* _WHAT IS EXPECTED_
Retype the lines from the one containing "Where should I click to: Tap" to the one containing "(x=413, y=366)", keeping each exactly as it appears.

(Some items)
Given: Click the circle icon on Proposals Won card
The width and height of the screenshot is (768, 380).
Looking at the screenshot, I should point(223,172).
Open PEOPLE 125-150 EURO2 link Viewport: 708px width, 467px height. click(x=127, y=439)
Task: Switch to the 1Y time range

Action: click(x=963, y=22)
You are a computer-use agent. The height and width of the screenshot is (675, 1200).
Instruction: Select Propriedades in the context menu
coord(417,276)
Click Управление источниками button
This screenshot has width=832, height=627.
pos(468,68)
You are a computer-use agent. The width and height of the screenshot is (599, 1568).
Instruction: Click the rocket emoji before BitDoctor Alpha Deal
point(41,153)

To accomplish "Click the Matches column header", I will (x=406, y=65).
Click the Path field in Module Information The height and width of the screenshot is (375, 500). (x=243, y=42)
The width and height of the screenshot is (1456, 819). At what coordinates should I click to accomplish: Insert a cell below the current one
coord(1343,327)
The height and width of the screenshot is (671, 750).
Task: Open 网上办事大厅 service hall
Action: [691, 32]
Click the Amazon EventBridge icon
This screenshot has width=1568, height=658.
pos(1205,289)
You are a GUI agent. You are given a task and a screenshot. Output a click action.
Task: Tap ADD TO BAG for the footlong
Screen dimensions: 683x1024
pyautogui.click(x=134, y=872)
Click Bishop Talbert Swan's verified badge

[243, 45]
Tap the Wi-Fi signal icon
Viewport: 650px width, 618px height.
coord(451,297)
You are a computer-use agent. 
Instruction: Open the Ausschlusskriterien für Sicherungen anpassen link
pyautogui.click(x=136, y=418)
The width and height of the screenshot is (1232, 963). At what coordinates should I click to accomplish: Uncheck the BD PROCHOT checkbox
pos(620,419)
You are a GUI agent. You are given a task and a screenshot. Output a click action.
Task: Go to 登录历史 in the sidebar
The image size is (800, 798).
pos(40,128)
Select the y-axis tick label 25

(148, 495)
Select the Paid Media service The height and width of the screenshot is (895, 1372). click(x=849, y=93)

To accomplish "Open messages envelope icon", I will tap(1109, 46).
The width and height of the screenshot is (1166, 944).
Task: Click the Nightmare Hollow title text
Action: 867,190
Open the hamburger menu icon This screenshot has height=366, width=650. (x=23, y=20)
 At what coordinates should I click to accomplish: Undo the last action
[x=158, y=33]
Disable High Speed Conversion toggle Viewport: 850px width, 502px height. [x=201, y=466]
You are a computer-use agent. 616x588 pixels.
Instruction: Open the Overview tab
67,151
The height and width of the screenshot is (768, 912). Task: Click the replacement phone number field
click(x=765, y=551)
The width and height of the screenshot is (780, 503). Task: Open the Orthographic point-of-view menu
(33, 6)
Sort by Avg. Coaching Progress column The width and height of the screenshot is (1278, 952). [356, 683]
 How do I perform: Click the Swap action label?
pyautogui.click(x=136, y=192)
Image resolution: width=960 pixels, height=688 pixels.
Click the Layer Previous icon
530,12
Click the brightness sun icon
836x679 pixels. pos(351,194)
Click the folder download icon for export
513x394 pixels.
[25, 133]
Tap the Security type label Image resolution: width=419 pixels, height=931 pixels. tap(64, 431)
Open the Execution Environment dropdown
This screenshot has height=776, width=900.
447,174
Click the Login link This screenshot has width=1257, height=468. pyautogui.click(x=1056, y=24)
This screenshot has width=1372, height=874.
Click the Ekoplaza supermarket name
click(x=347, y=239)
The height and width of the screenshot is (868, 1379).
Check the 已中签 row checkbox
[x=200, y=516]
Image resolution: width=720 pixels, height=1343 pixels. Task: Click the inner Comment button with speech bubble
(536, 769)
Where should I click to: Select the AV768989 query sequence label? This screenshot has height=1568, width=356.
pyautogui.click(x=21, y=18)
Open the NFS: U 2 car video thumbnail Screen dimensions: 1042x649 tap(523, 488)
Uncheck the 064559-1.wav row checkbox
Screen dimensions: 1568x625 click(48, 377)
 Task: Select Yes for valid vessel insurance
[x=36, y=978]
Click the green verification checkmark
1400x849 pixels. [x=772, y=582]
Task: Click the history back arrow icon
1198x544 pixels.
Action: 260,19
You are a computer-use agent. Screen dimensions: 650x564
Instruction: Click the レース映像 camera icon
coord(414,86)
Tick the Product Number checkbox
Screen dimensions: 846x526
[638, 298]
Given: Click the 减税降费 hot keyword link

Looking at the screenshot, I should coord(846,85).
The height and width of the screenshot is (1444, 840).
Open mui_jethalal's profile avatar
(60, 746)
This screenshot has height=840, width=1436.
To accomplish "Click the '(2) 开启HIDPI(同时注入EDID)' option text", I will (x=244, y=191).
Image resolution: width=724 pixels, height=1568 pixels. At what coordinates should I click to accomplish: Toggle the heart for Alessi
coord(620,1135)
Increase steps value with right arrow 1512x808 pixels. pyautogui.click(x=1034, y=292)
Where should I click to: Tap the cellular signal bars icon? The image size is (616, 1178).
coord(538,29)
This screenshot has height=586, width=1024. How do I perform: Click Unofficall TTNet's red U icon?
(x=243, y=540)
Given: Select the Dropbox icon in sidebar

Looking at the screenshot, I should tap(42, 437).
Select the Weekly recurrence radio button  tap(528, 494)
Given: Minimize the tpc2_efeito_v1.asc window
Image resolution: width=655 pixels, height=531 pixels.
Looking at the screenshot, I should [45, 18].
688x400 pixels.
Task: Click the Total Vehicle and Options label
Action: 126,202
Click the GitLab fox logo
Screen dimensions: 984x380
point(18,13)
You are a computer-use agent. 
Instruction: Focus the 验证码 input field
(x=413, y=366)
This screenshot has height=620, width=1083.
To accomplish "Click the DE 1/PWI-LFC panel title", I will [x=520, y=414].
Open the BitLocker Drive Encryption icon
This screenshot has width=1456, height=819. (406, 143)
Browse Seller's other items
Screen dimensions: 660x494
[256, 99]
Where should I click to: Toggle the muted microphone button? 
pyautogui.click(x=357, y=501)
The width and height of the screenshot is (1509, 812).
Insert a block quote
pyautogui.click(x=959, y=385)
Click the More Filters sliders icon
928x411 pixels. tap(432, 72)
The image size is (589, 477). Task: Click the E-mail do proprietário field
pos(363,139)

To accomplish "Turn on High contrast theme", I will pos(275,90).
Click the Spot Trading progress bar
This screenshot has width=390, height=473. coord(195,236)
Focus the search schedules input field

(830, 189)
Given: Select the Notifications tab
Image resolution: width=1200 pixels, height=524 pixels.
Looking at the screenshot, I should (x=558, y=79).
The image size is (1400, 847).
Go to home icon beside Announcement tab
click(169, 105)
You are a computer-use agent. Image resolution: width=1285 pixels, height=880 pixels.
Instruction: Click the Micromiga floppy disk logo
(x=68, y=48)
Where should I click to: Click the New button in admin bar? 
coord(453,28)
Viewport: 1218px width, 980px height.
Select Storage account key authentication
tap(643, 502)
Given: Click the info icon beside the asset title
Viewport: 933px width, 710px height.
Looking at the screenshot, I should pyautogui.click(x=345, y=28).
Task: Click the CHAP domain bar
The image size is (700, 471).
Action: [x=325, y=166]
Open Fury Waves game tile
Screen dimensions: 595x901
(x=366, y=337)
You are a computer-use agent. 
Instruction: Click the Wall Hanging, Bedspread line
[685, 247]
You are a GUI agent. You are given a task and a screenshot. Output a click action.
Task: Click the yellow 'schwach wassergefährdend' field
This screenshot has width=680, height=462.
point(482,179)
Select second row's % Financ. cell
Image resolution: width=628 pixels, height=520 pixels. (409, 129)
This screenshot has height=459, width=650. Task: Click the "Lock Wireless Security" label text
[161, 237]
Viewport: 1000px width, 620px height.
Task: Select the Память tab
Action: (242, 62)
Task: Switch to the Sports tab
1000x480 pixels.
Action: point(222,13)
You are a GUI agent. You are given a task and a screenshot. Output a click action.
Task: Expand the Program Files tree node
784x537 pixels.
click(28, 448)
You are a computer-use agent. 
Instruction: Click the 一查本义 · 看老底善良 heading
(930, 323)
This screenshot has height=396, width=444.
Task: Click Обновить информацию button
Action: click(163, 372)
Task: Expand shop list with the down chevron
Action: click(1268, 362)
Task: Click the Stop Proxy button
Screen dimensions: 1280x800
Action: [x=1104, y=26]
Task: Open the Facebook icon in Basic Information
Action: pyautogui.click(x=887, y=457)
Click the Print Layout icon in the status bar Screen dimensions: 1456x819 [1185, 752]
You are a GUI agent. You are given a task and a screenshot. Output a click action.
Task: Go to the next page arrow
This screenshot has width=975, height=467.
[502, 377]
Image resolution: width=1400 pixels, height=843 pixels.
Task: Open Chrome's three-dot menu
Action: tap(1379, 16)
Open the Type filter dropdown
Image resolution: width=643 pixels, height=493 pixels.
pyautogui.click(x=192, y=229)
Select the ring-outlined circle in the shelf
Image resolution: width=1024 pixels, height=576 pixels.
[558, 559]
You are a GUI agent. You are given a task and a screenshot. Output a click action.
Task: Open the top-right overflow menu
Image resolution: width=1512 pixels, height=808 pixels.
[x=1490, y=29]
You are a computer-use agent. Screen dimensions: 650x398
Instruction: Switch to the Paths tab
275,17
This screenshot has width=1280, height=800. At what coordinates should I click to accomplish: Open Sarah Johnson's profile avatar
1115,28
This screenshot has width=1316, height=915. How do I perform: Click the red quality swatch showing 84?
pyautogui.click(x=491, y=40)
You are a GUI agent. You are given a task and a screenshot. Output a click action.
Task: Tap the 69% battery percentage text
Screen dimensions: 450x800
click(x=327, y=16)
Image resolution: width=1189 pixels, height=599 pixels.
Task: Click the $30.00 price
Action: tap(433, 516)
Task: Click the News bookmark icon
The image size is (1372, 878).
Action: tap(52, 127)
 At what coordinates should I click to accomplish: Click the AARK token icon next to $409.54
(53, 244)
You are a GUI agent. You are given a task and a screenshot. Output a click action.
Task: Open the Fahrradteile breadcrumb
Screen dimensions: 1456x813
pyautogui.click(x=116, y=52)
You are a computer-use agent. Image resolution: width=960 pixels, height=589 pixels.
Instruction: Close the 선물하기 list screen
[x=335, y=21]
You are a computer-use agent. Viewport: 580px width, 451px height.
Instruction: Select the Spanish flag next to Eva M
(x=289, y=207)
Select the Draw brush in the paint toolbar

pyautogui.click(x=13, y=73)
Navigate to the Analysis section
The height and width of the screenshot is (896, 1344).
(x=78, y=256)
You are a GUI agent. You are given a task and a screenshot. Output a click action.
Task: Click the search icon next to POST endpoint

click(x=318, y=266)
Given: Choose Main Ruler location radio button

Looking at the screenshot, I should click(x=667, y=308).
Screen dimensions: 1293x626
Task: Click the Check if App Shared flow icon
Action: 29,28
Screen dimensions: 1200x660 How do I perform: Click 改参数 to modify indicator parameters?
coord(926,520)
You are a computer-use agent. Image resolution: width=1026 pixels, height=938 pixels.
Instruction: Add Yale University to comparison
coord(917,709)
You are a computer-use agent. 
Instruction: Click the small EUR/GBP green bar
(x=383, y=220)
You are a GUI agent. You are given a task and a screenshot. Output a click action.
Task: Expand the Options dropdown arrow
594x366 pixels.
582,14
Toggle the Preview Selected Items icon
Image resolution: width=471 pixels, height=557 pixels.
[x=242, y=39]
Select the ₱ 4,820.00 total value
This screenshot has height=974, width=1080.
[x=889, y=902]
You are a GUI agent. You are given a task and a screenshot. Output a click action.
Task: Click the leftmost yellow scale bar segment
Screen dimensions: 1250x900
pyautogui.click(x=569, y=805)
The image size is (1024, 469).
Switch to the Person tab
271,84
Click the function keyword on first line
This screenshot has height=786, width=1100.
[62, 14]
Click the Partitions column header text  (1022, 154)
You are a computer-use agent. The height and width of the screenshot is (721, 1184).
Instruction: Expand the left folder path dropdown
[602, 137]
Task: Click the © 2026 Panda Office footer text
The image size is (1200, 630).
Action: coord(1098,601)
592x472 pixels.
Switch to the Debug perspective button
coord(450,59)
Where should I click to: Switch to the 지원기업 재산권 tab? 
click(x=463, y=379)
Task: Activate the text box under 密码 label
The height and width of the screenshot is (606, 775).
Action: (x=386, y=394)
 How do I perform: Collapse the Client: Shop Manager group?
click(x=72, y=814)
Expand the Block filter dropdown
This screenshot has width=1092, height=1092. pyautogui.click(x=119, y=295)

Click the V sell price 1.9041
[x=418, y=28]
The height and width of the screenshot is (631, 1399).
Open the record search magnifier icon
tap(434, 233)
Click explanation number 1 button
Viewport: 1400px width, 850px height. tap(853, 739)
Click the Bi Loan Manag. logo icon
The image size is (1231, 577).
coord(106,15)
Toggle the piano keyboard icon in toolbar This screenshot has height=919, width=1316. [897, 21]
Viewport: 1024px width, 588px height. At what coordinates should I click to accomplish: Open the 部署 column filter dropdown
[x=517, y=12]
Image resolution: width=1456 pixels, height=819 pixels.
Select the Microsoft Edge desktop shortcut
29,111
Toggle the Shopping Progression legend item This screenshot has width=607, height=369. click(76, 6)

* _RESPONSE BELOW_
Where should I click to: Tap the cellular signal bars icon? The image size is (616, 1178).
coord(538,29)
This screenshot has height=586, width=1024. How do I perform: Click Unofficall TTNet's red U icon?
(x=243, y=540)
Given: Select the Dropbox icon in sidebar

Looking at the screenshot, I should tap(42, 437).
Select the Weekly recurrence radio button  tap(528, 494)
Given: Minimize the tpc2_efeito_v1.asc window
Image resolution: width=655 pixels, height=531 pixels.
Looking at the screenshot, I should [45, 18].
688x400 pixels.
Task: Click the Total Vehicle and Options label
Action: 126,202
Click the GitLab fox logo
Screen dimensions: 984x380
point(18,13)
You are a computer-use agent. 
Instruction: Focus the 验证码 input field
(x=413, y=366)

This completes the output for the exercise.